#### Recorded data
• • • • •

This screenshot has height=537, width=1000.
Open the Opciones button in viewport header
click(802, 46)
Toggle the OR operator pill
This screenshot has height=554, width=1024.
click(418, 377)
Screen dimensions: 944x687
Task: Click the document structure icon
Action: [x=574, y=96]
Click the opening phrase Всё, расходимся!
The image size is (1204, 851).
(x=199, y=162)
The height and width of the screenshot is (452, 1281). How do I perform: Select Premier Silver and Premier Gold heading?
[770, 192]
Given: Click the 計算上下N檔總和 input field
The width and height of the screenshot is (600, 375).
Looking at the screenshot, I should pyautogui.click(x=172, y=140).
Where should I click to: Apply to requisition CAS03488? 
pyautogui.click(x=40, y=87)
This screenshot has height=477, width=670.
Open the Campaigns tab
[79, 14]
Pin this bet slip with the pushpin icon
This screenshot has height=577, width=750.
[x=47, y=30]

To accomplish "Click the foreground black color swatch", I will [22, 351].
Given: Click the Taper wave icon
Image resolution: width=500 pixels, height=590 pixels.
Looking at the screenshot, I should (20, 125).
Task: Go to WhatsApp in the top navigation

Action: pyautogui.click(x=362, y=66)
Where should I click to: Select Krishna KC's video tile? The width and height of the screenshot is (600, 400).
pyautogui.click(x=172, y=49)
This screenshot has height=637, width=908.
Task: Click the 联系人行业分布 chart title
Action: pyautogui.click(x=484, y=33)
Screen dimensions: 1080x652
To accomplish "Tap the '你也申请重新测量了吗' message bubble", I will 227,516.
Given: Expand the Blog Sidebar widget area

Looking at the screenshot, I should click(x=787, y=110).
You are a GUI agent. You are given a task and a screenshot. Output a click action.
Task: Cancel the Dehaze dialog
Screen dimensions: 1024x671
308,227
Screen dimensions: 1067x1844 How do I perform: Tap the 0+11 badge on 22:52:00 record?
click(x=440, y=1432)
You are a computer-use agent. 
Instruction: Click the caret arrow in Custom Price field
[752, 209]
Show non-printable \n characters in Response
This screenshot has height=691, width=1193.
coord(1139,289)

• • • • •

#### WHAT THE TASK REQUIRES
Return every line above that contains the word "will".

#### WRITTEN REPLY
To accomplish "Click the foreground black color swatch", I will [22, 351].
To accomplish "Tap the '你也申请重新测量了吗' message bubble", I will 227,516.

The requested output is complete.